I left the Mariners' Museum in 1983 and, except for agreeing to be a judge in 1990, I've had nothing to do with the competition since then. When I discovered that the museum was charging $50 for each entry I was utterly appalled. I vividly remember the directive that Bill Wilkinson, the director of the museum in the '70s and '80s (and a first-class gentleman), issued when he started the event: "it is to be an easy competition to enter but a hard one to win." In the 1990 event (the only one where I was actually "behind the scenes") there were, as I recall, about a hundred entries. The other two judges and I were taking leave from our jobs and families, and the museum was paying our expenses while we stayed in a local hotel. We worked on that contest full-time for three days, and read ourselves to sleep in the hotel with the notebooks that the competitors submitted with their models. The first thing we had to do, though, was rule out about half of the entries, so we'd have time to give the other fifty or so a really thorough examination. Those first fifty non-winners got about ten minutes of attention apiece. (If you saw them, you'd understand why.) Ten minutes each for about fifty models. From the standpoint of the judges that was a full day of judging - a third of the time we had available. But to charge somebody $50 for the privilege of getting his or her model looked at for ten minutes was an outrage and a perversion of the event's original purpose - especially in view of the fact that the contest was bringing lots of paying customers through the museum's turnstiles. I made those points in a letter to the current director, and got thoroughly and predictably ignored. That's one of several reasons why I don't go to the MM any more.

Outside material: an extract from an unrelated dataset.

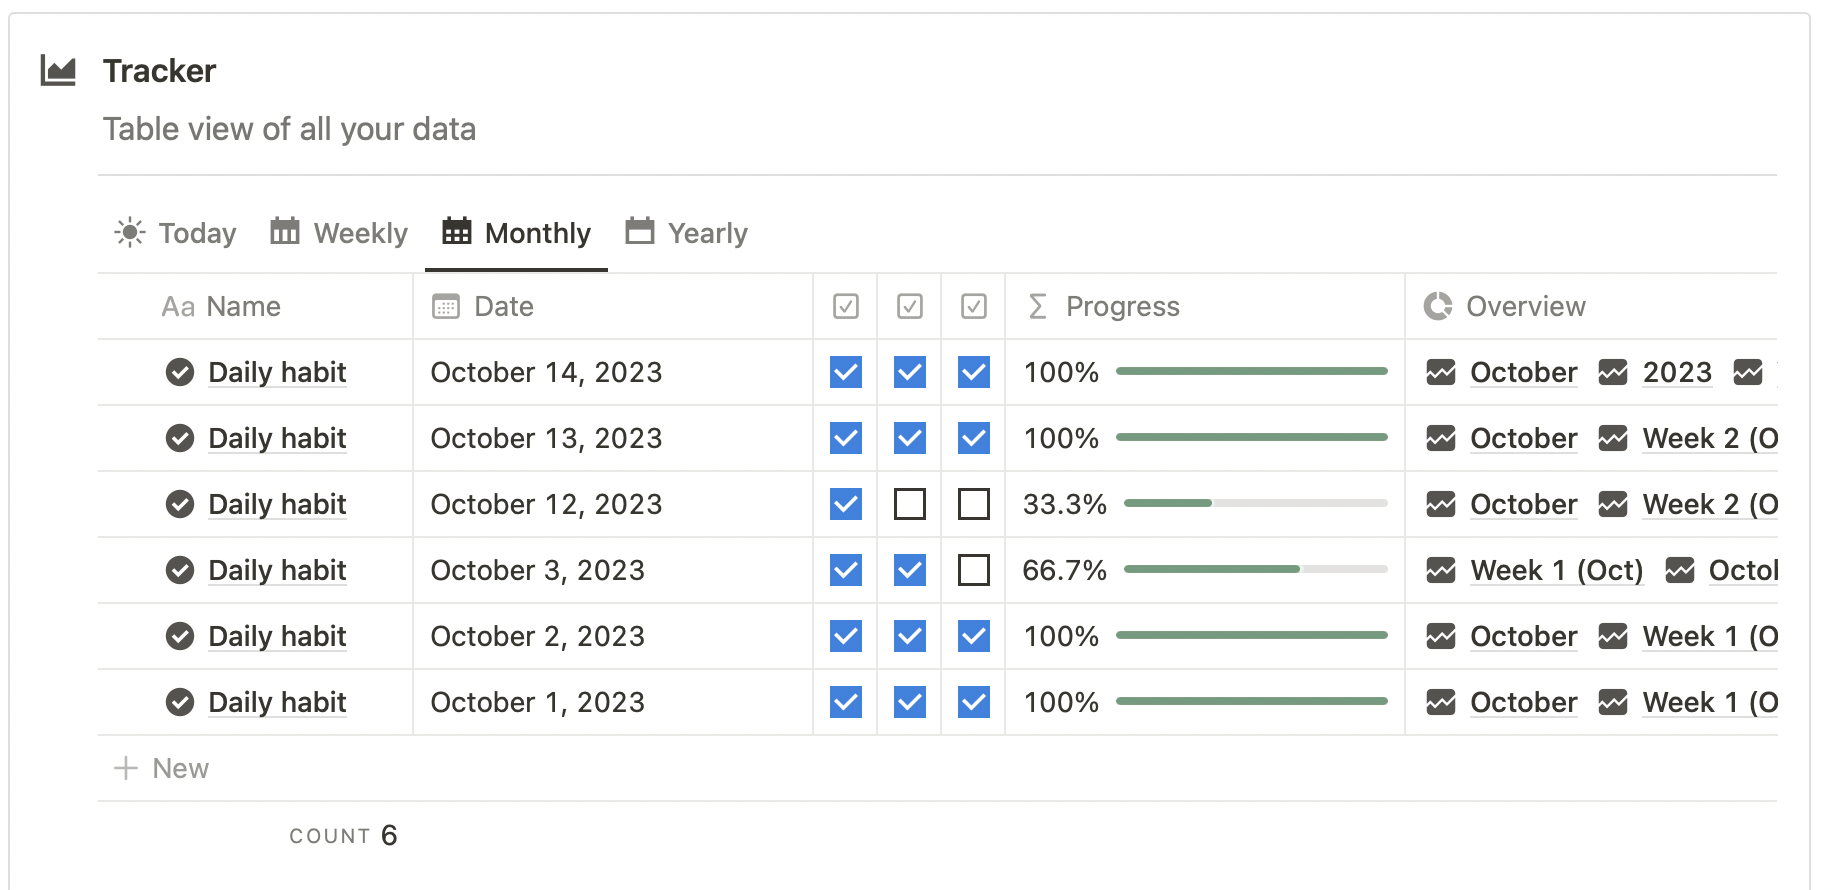The height and width of the screenshot is (890, 1834).
Task: Open the Week 1 (Oct) overview link
Action: coord(1556,570)
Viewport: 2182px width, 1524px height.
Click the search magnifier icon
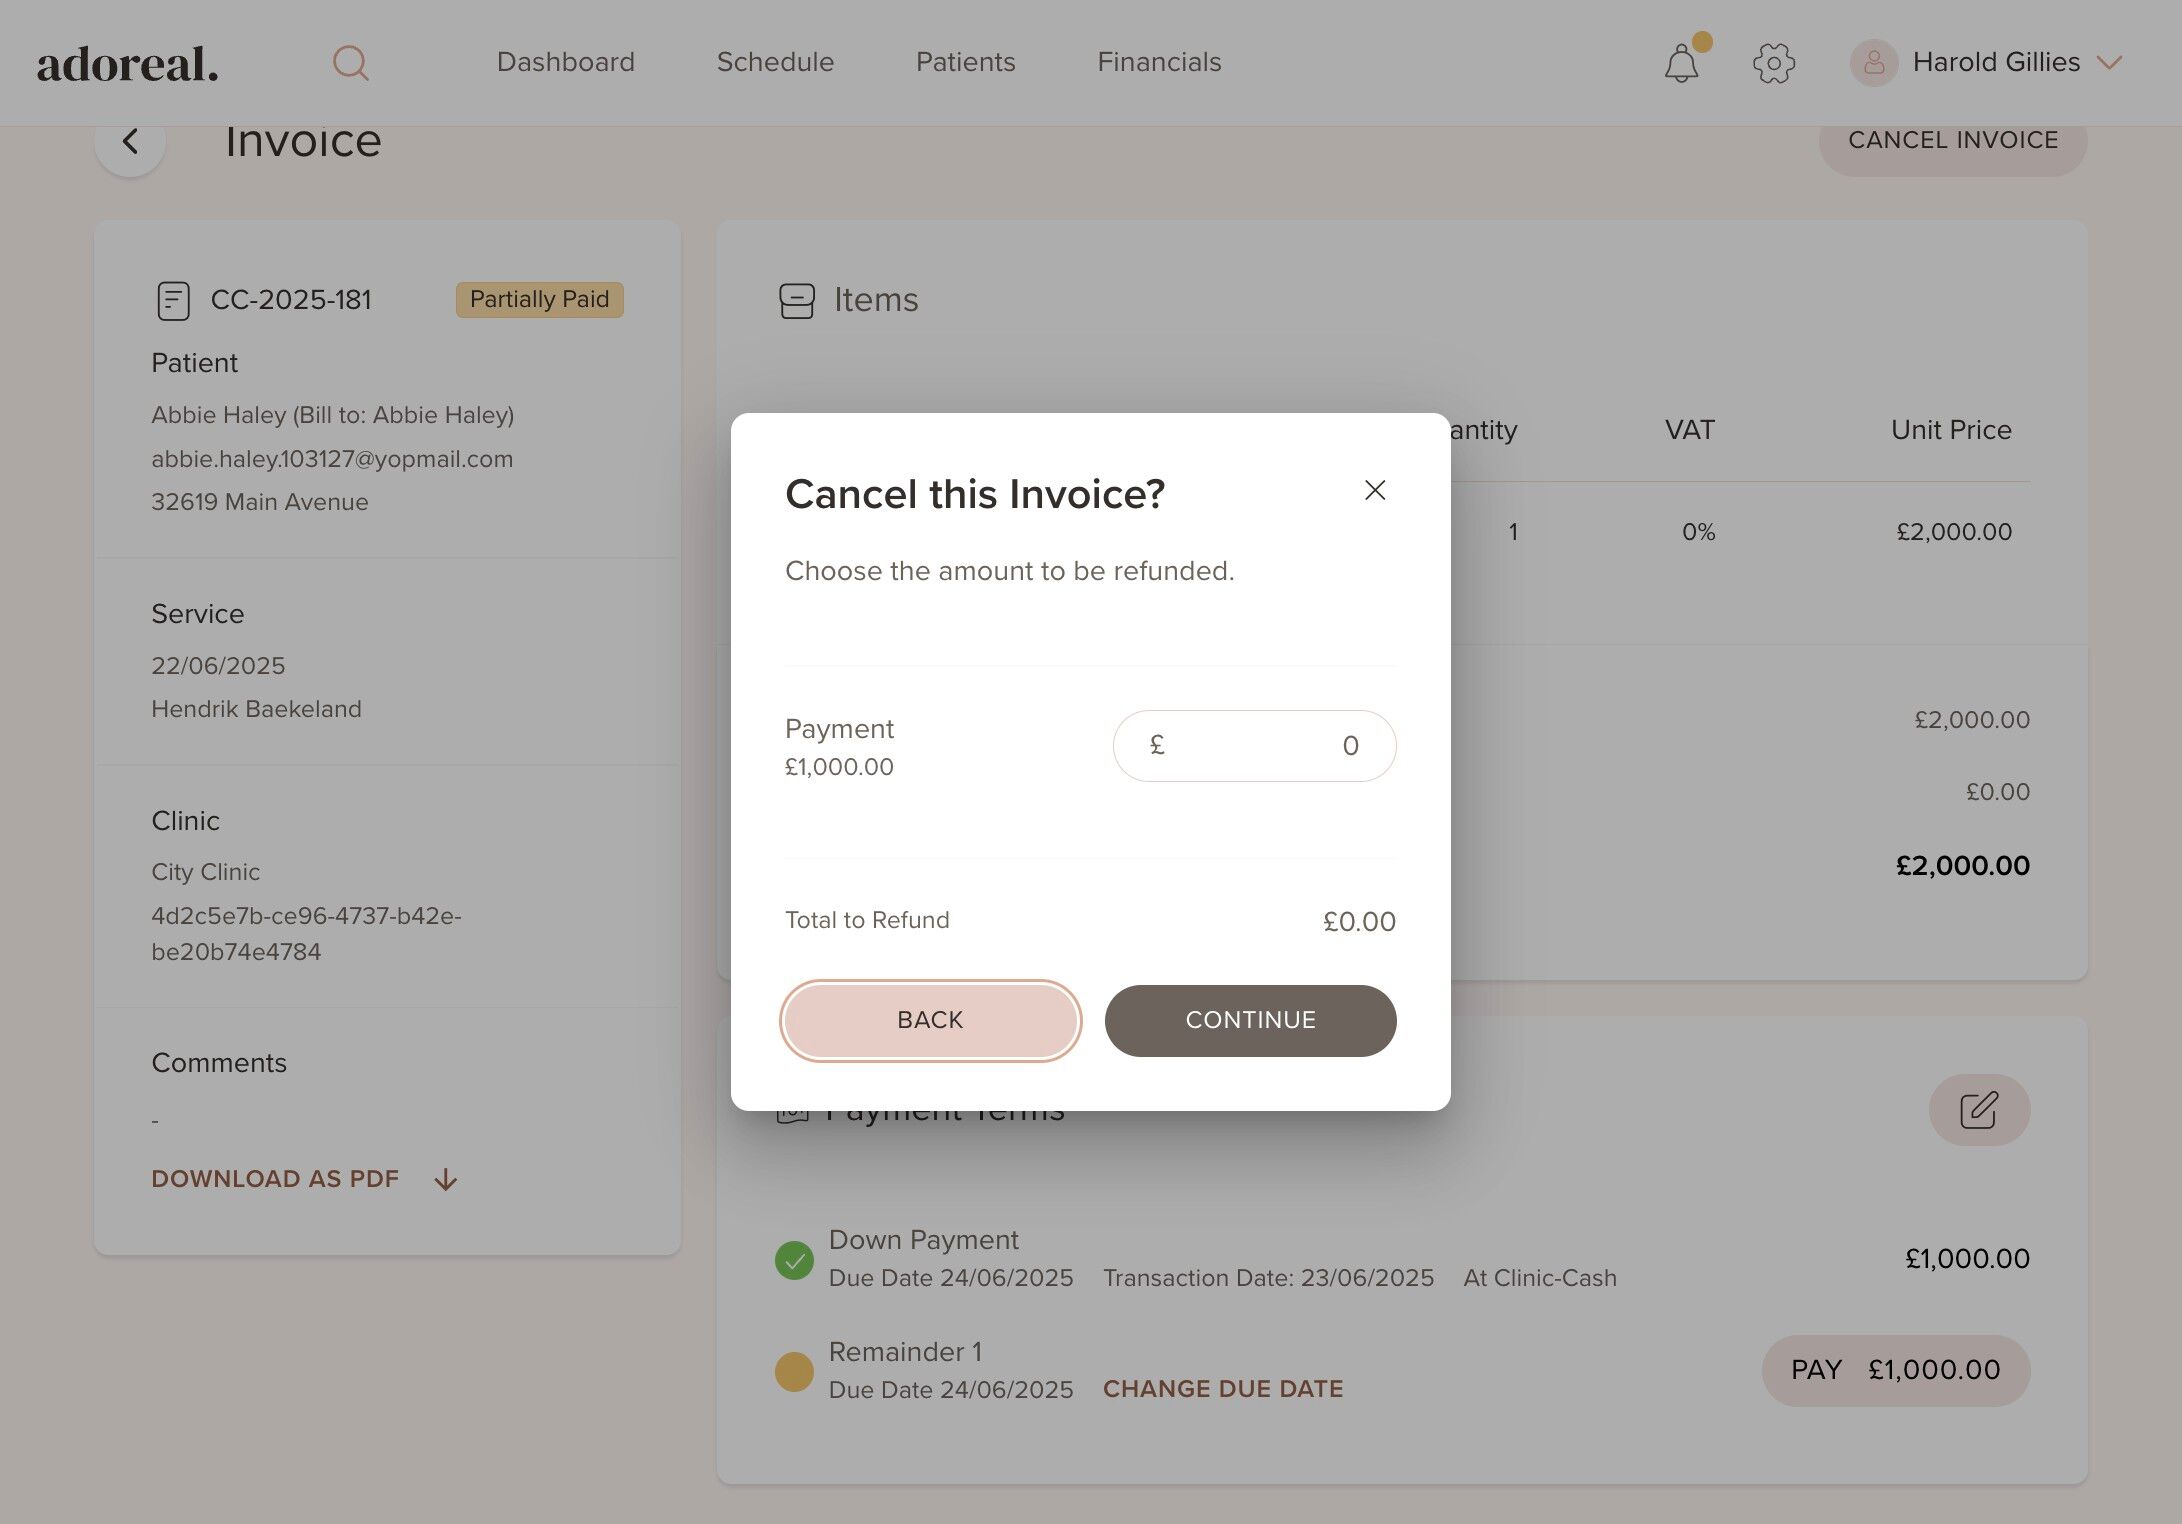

I'm not sure why the competition got canceled, though I've heard a rumor or two. For the past several years I've made it a point not to be associated with that contest, or anything else involving that museum. With a couple of hundred students per year, three stepchildren, a mortgage, and three insane cats, I can find plenty of other reasons to keep my blood pressure up.
I believe I read in one of the ship model journals that the Navy Museum in Washington was thinking about sponsoring a competition that would serve as a replacement for the MM one, but I haven't heard anything more specific than that. In my opinion a big ship modeling event is a great idea, but I do wish the competitive side of it could be toned down or eliminated. Some of the correspondence and phone calls surrounding the MM contests got pretty ugly - and downright childish.
There's my two cents' worth. Like I said, this is a sore subject.